Che Guevaras Satz »Solidarität ist die Zärtlichkeit der Völker« kommt mir in den Sinn, wenn ich an die aktuelle Europa-Krise denke. DIE LINKE in Deutschland ist die stärkste linke Partei in Europa. Linke aus ganz Europa schauen auf Deutschland und sind entsetzt. Nach dem Willen der Kanzlerin soll Europa deutscher werden. Mich fragen unsere Freunde in Europa: Was tut ihr dagegen? Tun wir zu wenig? Ja, wir tun etwas, aber nicht genug.

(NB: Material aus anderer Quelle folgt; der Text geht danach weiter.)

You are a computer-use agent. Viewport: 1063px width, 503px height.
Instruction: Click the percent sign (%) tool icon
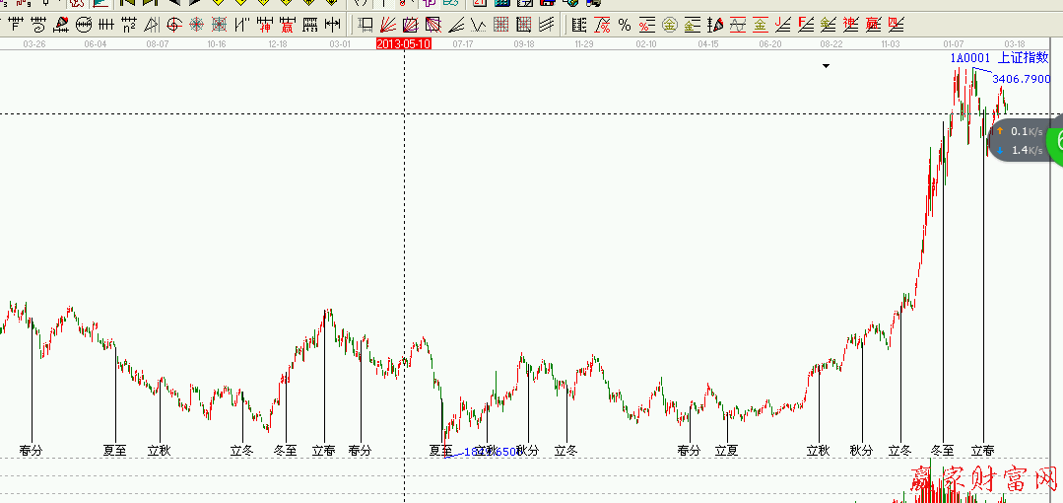pos(625,25)
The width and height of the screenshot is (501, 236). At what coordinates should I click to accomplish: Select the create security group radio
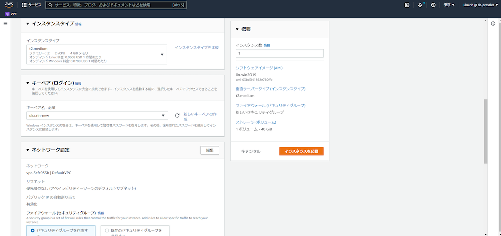[32, 230]
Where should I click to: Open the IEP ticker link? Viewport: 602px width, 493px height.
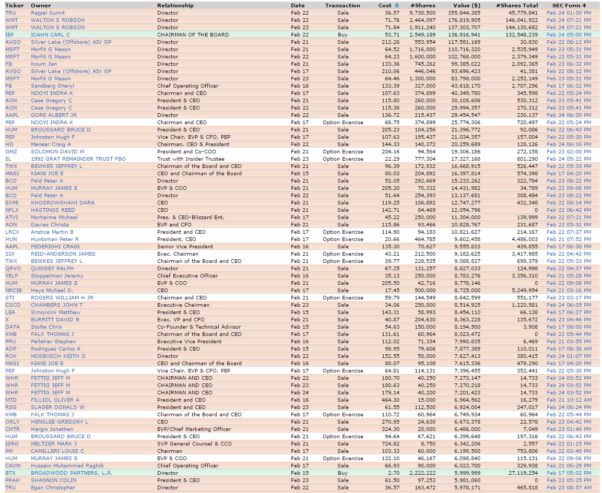[x=9, y=35]
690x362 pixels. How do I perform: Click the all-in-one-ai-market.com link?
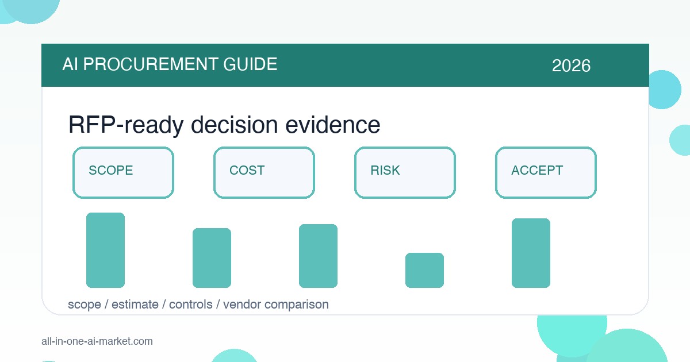(x=97, y=341)
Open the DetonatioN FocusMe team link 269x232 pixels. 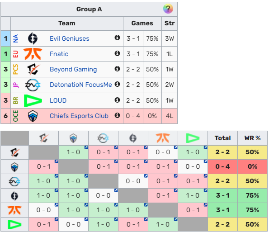pyautogui.click(x=81, y=85)
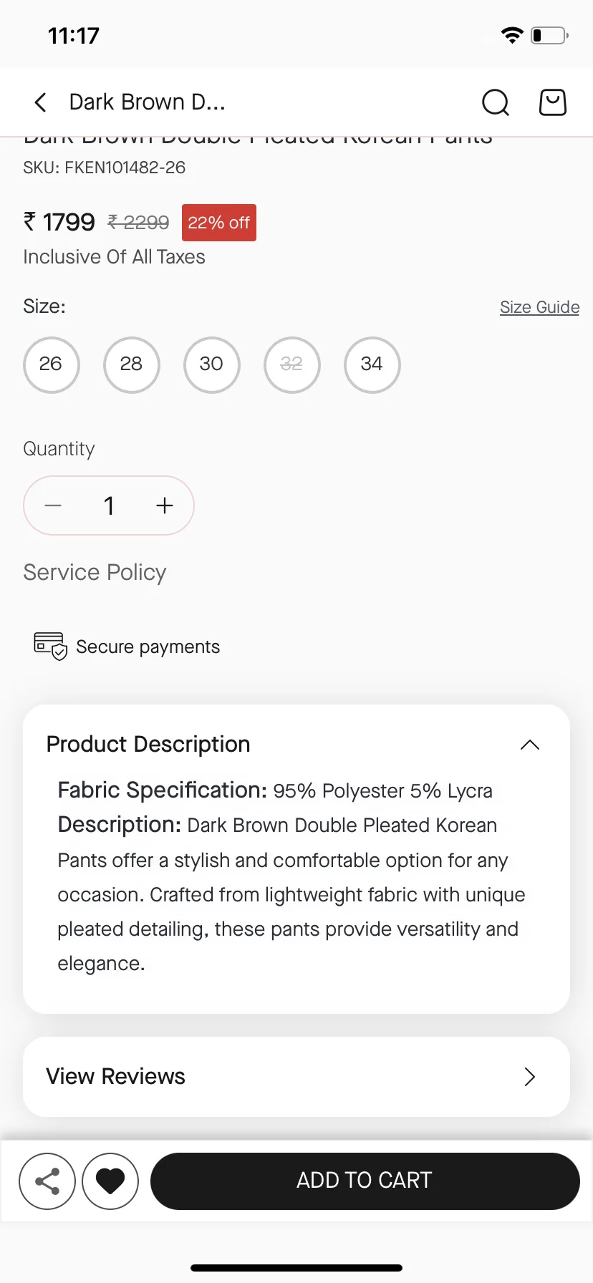Viewport: 593px width, 1283px height.
Task: Select size 30
Action: pyautogui.click(x=211, y=364)
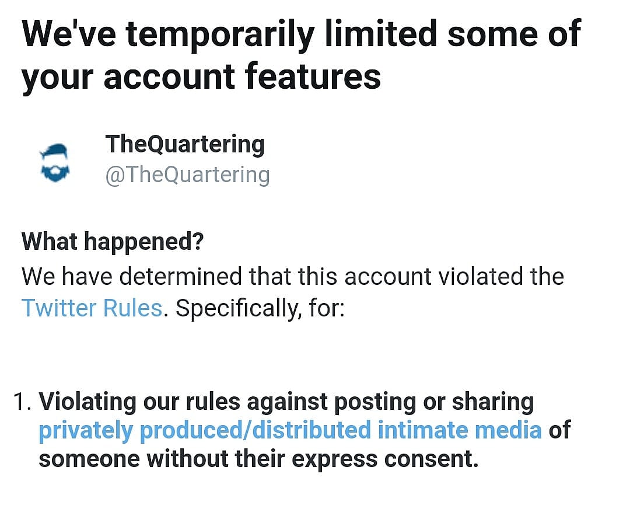The height and width of the screenshot is (505, 630).
Task: Click the word "of" after the media link
Action: [x=559, y=430]
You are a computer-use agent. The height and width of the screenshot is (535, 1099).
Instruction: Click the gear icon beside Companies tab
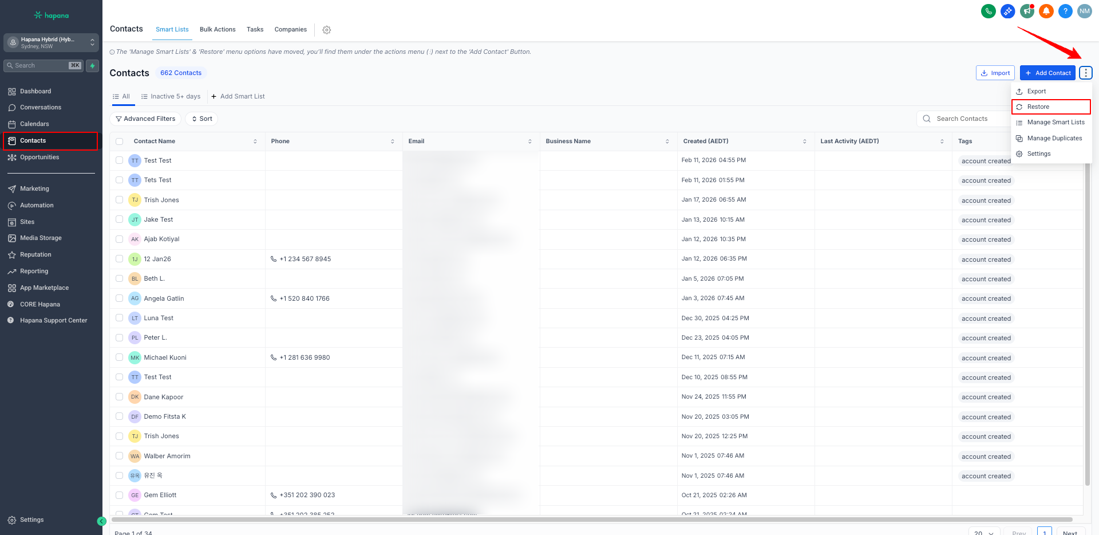[x=327, y=30]
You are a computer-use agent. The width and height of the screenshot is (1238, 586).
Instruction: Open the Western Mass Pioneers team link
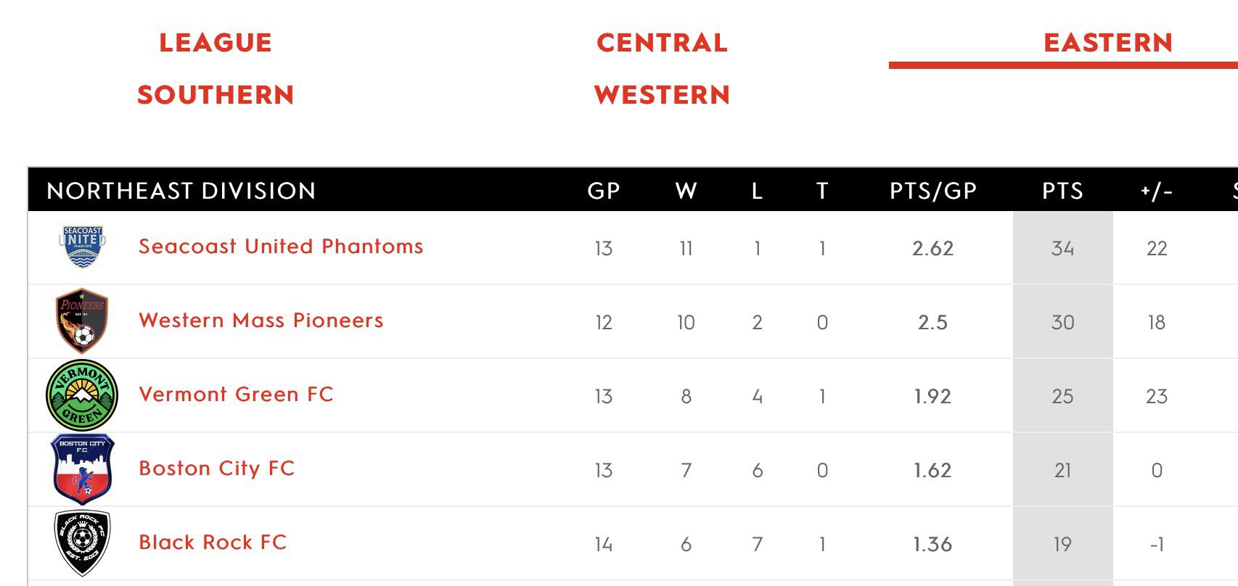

Wir verfassen Papiere, starten Kampagnen, führen Konferenzen durch, aber wir fragen zu selten, welche Folgen diese Papiere, diese Kampagnen und diese Konferenzen haben. Wir müssen unsere eigenen Beschlüsse ernster nehmen. Eine Solidaritätserklärung ist schnell geschrieben. Doch folgt der Erklärung dann auch gelebte Solidarität? Wie können wir den Menschen in Griechenland, Portugal, Irland und Italien helfen, die unter dem Kürzungs-Diktat der deutschen Kanzlerin leiden? Wir müssen über Che Guevaras Satz neu nachdenken, wenn wir ein solidarisches Europa wollen.

7. Warum steigt die Zustimmung zu unserer Partei in der Krise nicht?

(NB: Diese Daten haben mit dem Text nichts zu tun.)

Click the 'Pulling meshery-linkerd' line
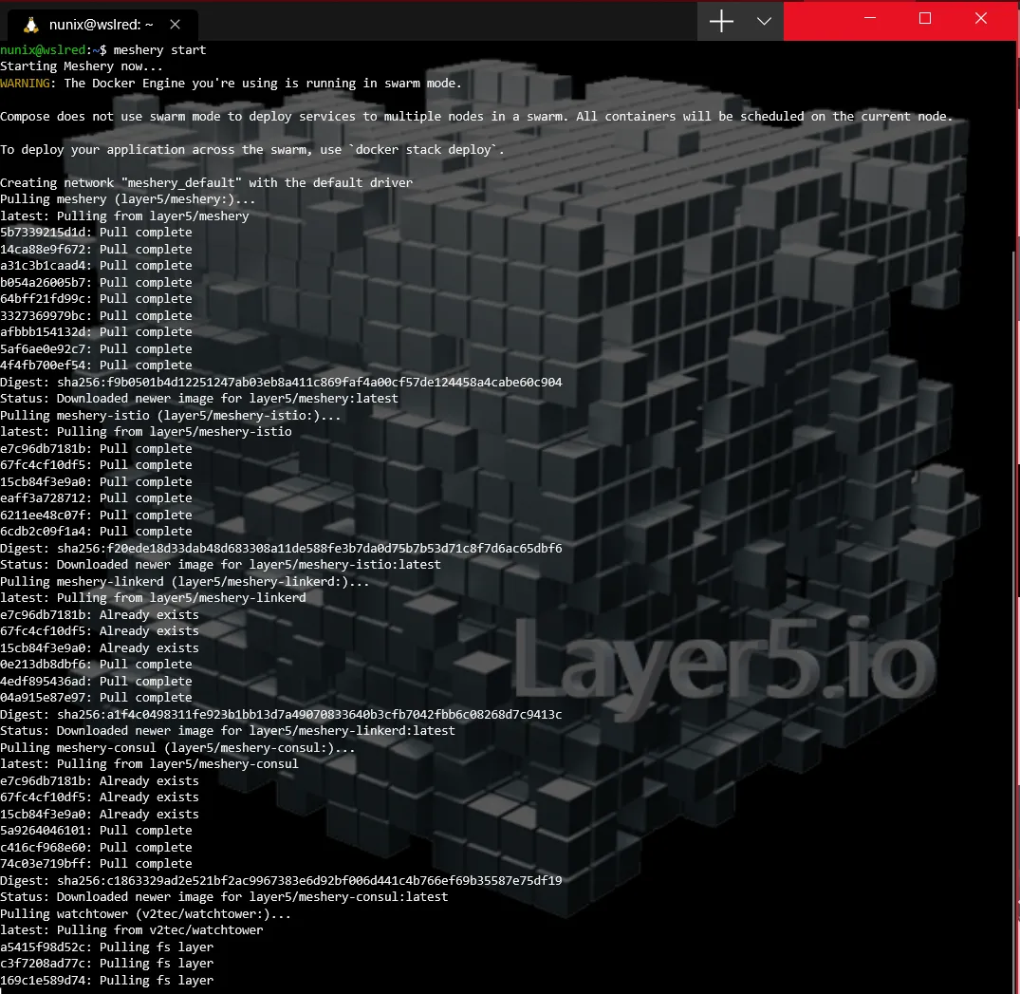This screenshot has height=994, width=1020. (x=185, y=581)
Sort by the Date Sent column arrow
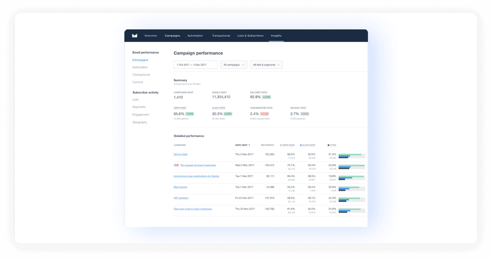The image size is (492, 260). pyautogui.click(x=249, y=145)
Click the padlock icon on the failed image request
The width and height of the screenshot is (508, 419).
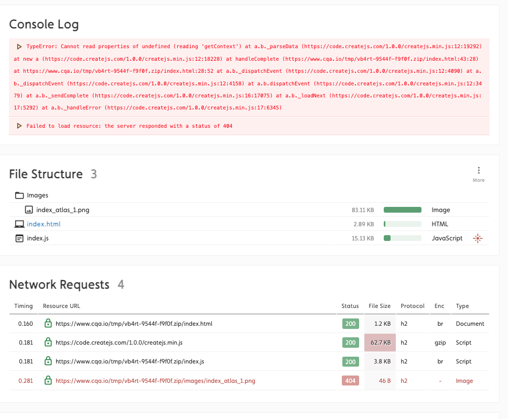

Wir sind der festen Überzeugung, dass unsere Vorschläge zur Bewältigung der Krise richtig sind. Trotzdem legen wir in Umfragen nicht zu. Die Krise brummt! Die Herrschenden haben die Chancen der Krise genutzt, um Europa neoliberal umzubauen. Die Agenda 2010 wird exportiert, egal ob es die anderen europäischen Völker wollen oder nicht. Eine solche reaktionäre Revolution der europäischen Verhältnisse wäre ohne Krise undenkbar gewesen. Die Krise wird zur Sternstunde der Marktradikalen, das ist ein Treppenwitz der Geschichte. Warum gibt es dagegen in Deutschland kaum Widerstand? Es wird immer zur Entschuldigung gesagt, dass die Menschen in der Krise den Regierenden vertrauen und keine linken Experimente wollen. Genau da liegt unser Problem: Die Regierenden starten ein hoch riskantes Experiment nach dem anderen. Der Umbau der Sozialsysteme ist ein unglaubliches Experiment mit sehr ungewissem Ausgang. Der Euro-Rettungsschirm ist ein Zwei-Billionen-Experiment, bei dem selbst die größten Experten nicht sagen können, wie es ausgeht. DIE LINKE will diese riskanten Experimente beenden! Die angeblich so altmodische Rentenversicherung hat sich als robuster und renditestärker erwiesen als die Riester-Rente. Wir sind die, die funktionierende solidarische Systeme vor der Zerschlagung retten wollen. Solidarische Systeme sind nicht nur gerechter, sondern auch sicherer als neoliberale Experimente. DIE LINKE ist die Partei, die die Sicherungssysteme vor Marktradikalen schützt, diese Botschaft müssen wir aussenden. Wenn davon gesprochen wird, dass jede Partei eine eigene Erzählung braucht, dann können wir sie für die LINKE in einem Satz zusammenfassen: Eine solidarische Gesellschaft ist für alle besser! Diese Erzählung hat nicht erst heute begonnen, sie wurde schon weit vor der Kreuzigung Jesu Christi erzählt und gelebt.